Python is all the rage in SEO, and for good reason. Python is a programming language that is accessible enough for those with little programming experience, but powerful enough to extend your SEO efforts with advanced data analysis and tool automation.
In this intermediate tutorial, Rocket Clicks will guide you step-by-step in creating the necessary framework to automate Screaming Frog and store the data in a MySQL database. First, we’re going to map out the requirements, then import the needed modules, get the crawl ready, process the crawl, and then automate it. From there, you can analyze historical trends generated for the metrics you care most about.
Note: placeholders exist in some of the code below where you need to fill in the details for your environment.
Requirements and Assumptions
- Access to a Linux installation (I recommend Ubuntu) and an understanding of basic terminal functions
- Python 3 is installed and basic Python syntax understood
- Screaming Frog for Linux is installed
- Access to a MySQL database, locally or externally
Creating MySQL Tables
First, we need to set up the database where we’ll store our crawl data. There are two common ways to access and manage MySQL: via the command terminal and via phpMyAdmin GUI by cPanel.
Option 1 – Command Line Terminal:
If you are without cPanel or most comfortable in the terminal, see this guide for logging into MySQL and creating the database and user. Then run the SQL statements below to create the tables.
Option 2 – phpMyAdmin:
If you have access to cPanel, you can create the database and user in the MySQL Databases area. After that, head over to phpMyAdmin (also found in cPanel). Select your database from the list on the left side and, in the SQL tab found at the top, enter the SQL below to create the table that will contain the websites you want to run Screaming Frog on.
CREATE TABLE websites ( websiteid int NOT NULL AUTO_INCREMENT, name varchar(255), url varchar(255), PRIMARY KEY (websiteid ) );
At this point, you’ll have an empty table for your websites. Naturally, you’ll want this table populated with the number of websites you want to crawl. If you created your table in phpMyAdmin, you can select it on the left side column and then select “Insert” at the top.
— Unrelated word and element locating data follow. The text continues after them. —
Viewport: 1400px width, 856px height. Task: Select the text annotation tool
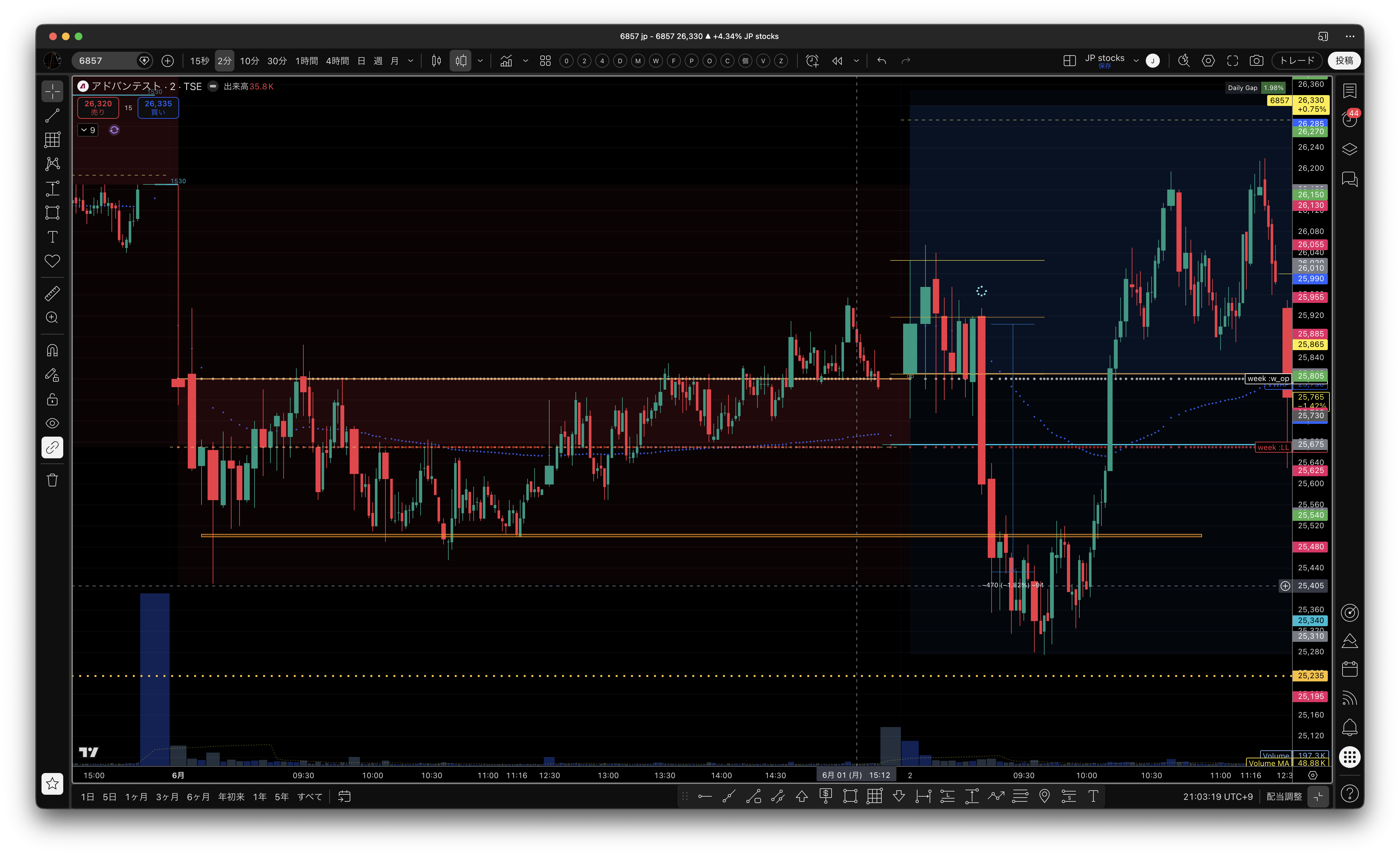tap(52, 237)
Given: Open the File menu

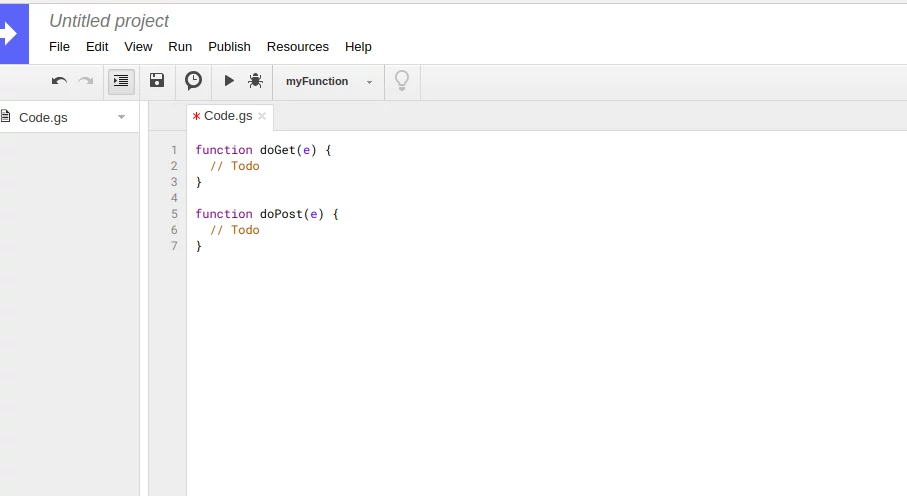Looking at the screenshot, I should (60, 47).
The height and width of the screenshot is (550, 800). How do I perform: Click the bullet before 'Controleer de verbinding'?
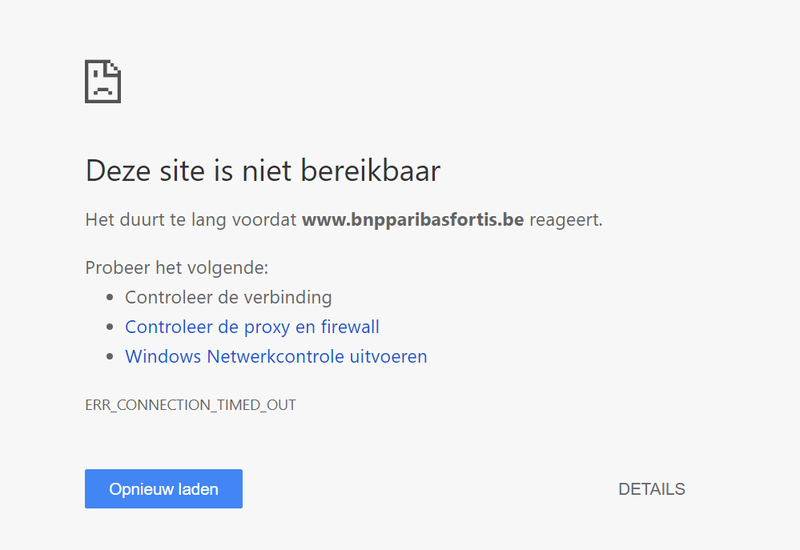(110, 297)
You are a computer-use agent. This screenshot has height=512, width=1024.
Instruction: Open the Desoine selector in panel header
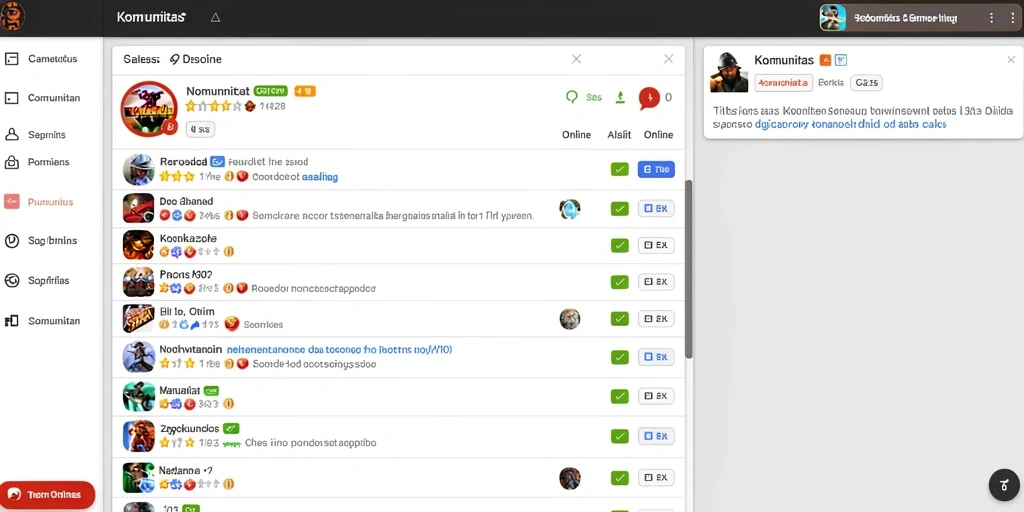pyautogui.click(x=196, y=59)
Fill out that form for each website you want to crawl.
You can also insert website records via SQL as shown below (Note: websiteid is auto-generated):
INSERT INTO websites (name,url) VALUES ("Rocket Clicks","https://rocketclicks.com")
Next, we’re ready to create the table for the crawl data using the SQL statement below.
CREATE TABLE crawls ( crawlid int NOT NULL AUTO_INCREMENT, websiteid int(255), date varchar(255), status_200 int(255), status_301 int(255), status_404 int(255), status_403 int(255), avg_wordcount int(255), avg_titlecount int(255), avg_metacount int(255), avg_crawl_depth int(255), avg_h1count int(255), avg_textratio int(255), indexability int(255), avg_inlinks int(255), avg_outlinks int(255), PRIMARY KEY (crawlid) );
Importing Necessary Modules
Python modules are like libraries in other coding languages. They are collections of premade functions that you can use to save time by not reinventing the wheel. Most of the Python modules we’re going to use should be preinstalled, but one that isn’t is mysql.connector. To install this, go to your command terminal and type in this command:
pip3 install mysql.connector
If you get any errors about other missing modules, you can use the same code above to install the rest. Just make sure to replace the last part with the name of the new module. Sometimes the names aren’t obvious; you can search for the module names here.
Getting the Crawl Ready
Next, fire up your favorite code editor or IDE. I recommend PyCharm for more experienced coders or Thonny for beginners.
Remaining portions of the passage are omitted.